# tiny baby, or something more??



## Erica (Apr 18, 2010)

I have a litter of babies that are almost 2 weeks old, and of course, I had to have a runt in the litter, however, even at almost 2 weeks, he has no hair (except whiskers) and when I held him yesterday, I noticed that his eyes are opened, and his bigger (double his size) brothers and sisters still haven't opened their eyes. I thought the runts are supposed to be later in developing than the "normal" sized babies? Is there something wrong with him? I also noticed that he runs in circles, which I have never seen one do. And he has a black mask across his eyes, and black on his back, but still no hair, almost like a hairless rat. Any ideas/suggestions would be helpful. Thank you in advance!!!


----------



## SarahY (Nov 6, 2008)

I'm sorry honey, but it sounds like he's very sick.
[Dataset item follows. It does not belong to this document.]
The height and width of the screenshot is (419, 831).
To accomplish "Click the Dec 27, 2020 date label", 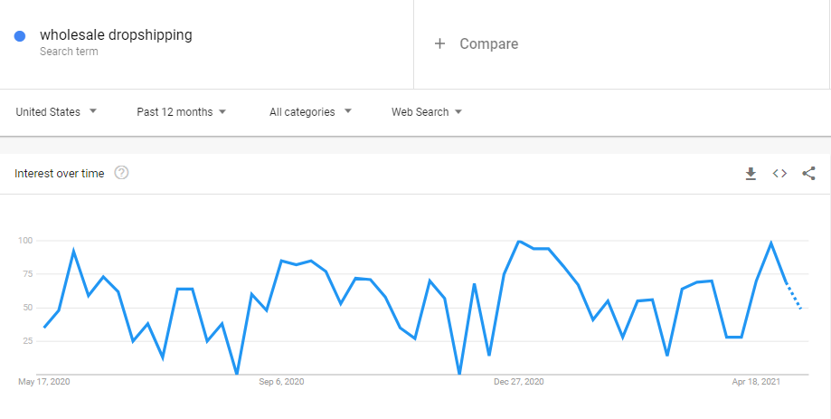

There are quite a few things that cause circling (inner or middle ear infections, brain tumours, strokes etc) but none of them are good and coupled with the runtiness, lack of hair and abnormal development, it doesn't sound like he has a good prognosis. I don't want to upset you but, personally, I would euthanise him before he gets any bigger.

Sarah xxx


----------



## WillowDragon (Jan 7, 2009)

I'm definately agreeing with Sarah on this... its never a nice thing to have to do, but quality of life must be a primary.

W xx


----------



## Matt Haslam (Mar 13, 2010)

I agree with both replies above


----------



## SarahC (Oct 3, 2008)

is there only one mother in the cage,I was just wondering if another doe could have produced him and if he's older.Could the parents have hairless genes.


----------



## Erica (Apr 18, 2010)

I don't know the genetic backgrounds of the parents. They were both purchased from pet stores, so it is possible that they could have hairless backgrounds, that I would know not be aware of. She is the only mother in the cage, though. He is very obviously eating, but still growing at a much slower rate than his siblings.


----------



## WillowDragon (Jan 7, 2009)

You were obviously concerned about the health of this baby, otherwise you wouldn't have posted.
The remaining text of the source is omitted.